The Nintendo 2DS has arrived.

A handheld that is not quite as powerful as its predecessor, the 3DS XL, but that has enough processing power to play the same games and enjoy all the content that Nintendo’s handheld has to offer.

With this Nintendo Switch, Nintendo has succeeded in creating a device that is comfortable and accessible for everyone, even if it’s not quite up to par with the best handhelds of the last decade.

It is a joy to use, and Nintendo has done an incredible job of making the device easy to use and easy to play.

The most obvious difference is that this new Nintendo Switch doesn’t have an analog stick.

There is no analogue stick to hold it, so you need to use your thumbs to tap buttons on the bottom of the screen to select content.

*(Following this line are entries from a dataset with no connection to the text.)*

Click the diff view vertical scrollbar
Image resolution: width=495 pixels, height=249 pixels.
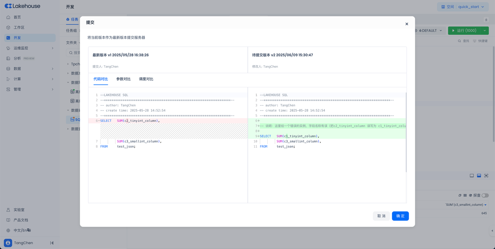[406, 131]
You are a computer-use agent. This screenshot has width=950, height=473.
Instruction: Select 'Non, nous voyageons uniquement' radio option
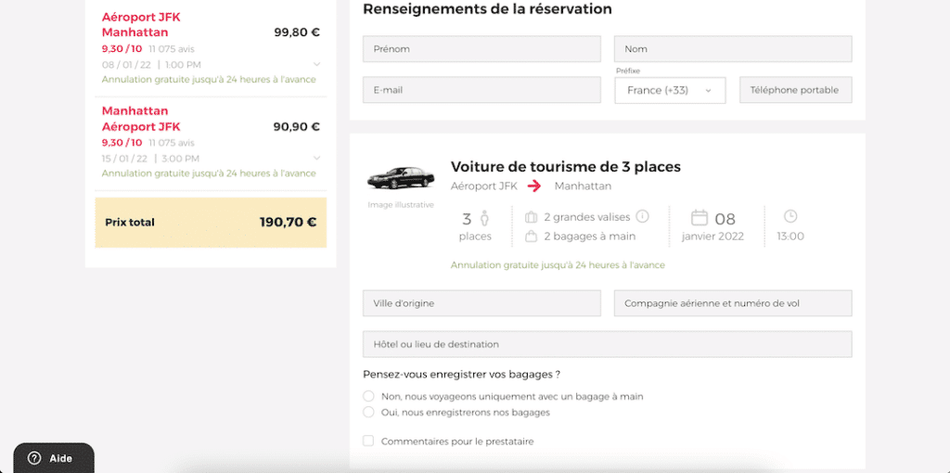tap(368, 396)
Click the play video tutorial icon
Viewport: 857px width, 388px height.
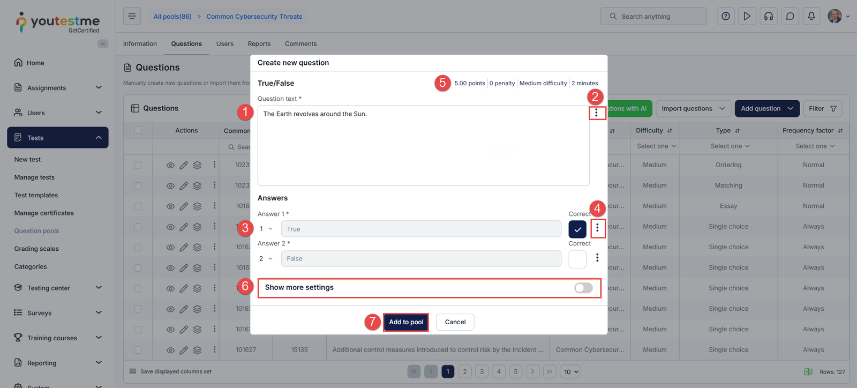pos(747,16)
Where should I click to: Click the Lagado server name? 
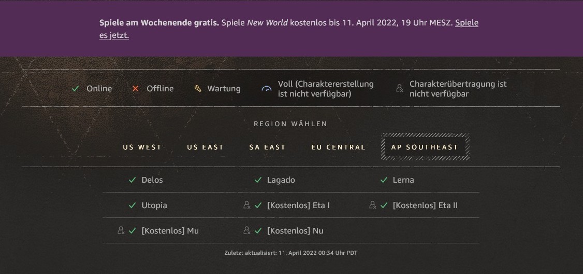pyautogui.click(x=281, y=180)
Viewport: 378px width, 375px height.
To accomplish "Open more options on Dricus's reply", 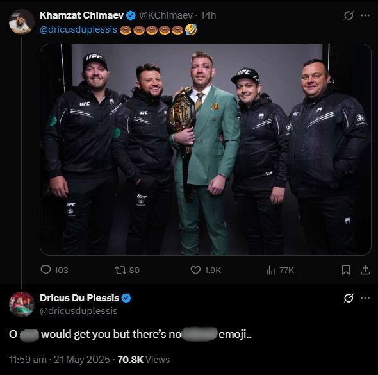I will tap(365, 298).
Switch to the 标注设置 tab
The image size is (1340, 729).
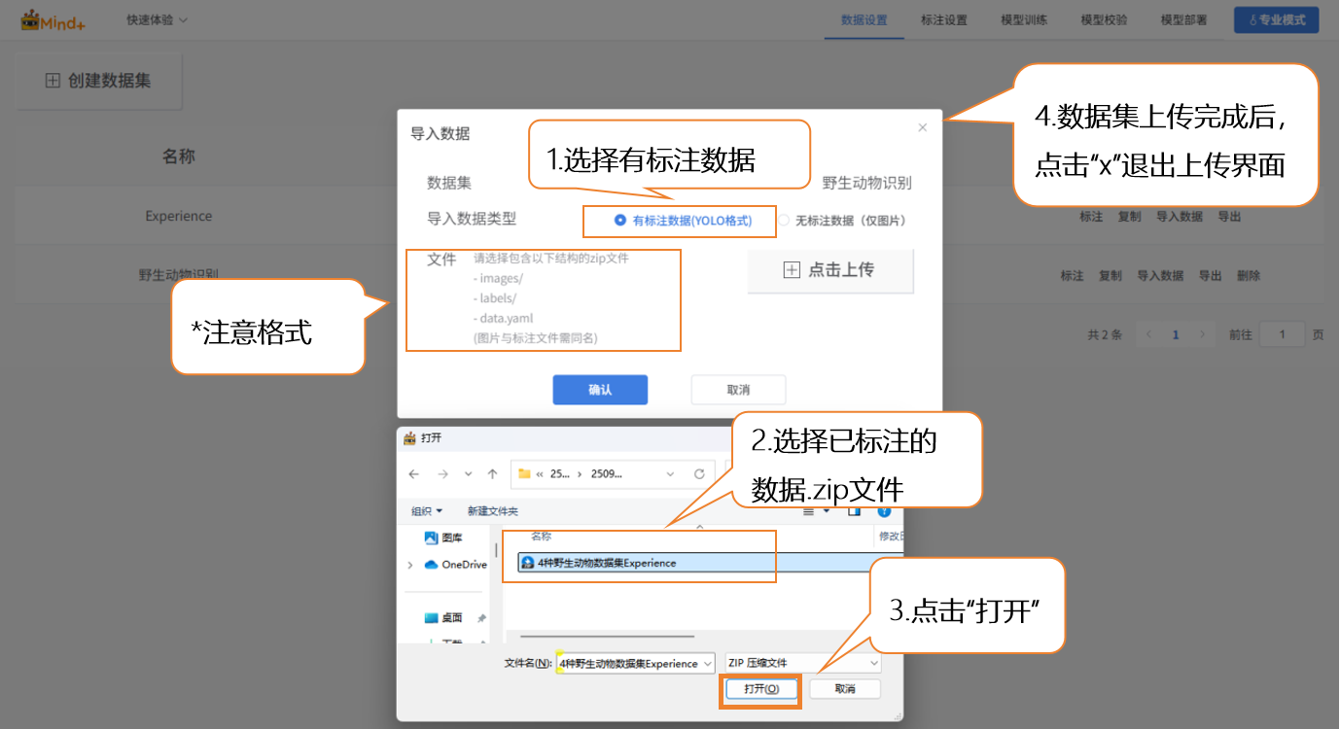click(x=943, y=19)
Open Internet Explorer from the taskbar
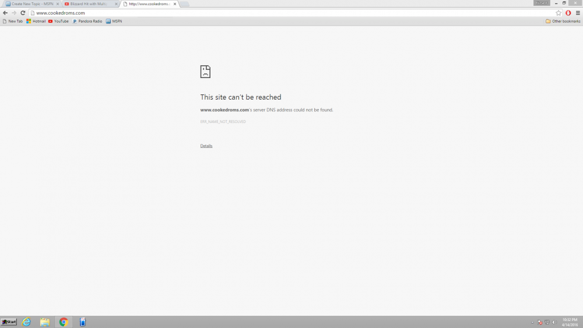The width and height of the screenshot is (583, 328). (26, 322)
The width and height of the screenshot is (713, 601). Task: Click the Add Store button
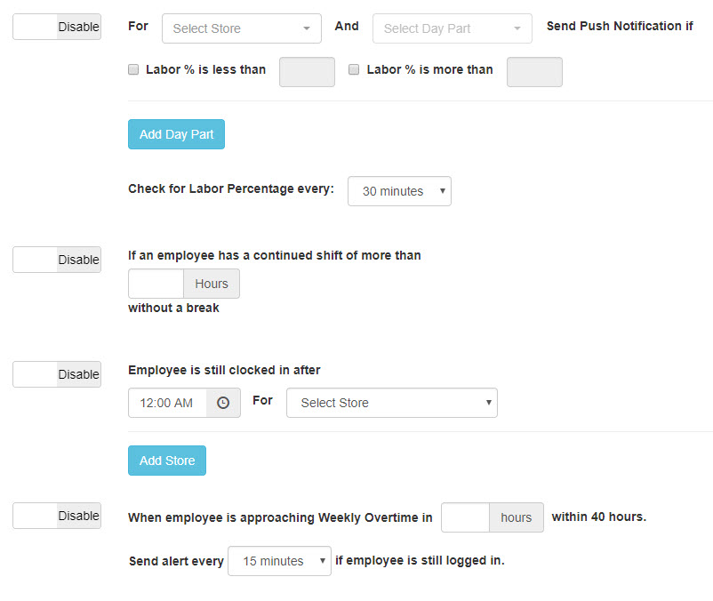click(x=166, y=461)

This is a major change from the previous Nintendo Switch and the most significant one for gaming, and while it can be a bit confusing at first, it will soon be easy to get used to.

It also means that the device is a lot easier to use than previous Nintendo consoles.

The first thing to notice is that the Switch feels a lot lighter.

Nintendo has been making the Switch lighter, and that’s a good thing.

The Switch was designed to be light enough that you could hold it in your hand, and it does just that.

You can hold the Switch comfortably in your pocket, or on your lap, and you won’t feel like you’re carrying a big ol’ Nintendo machine around.

The Nintendo Switch feels lighter than the previous generation of Nintendo consoles, but the Switch still feels light, and doesn’t feel as bulky as previous generation consoles.

You don’t need a portable charger or a stand to play games, but you do need a Switch to use the console, which is great for long periods of time.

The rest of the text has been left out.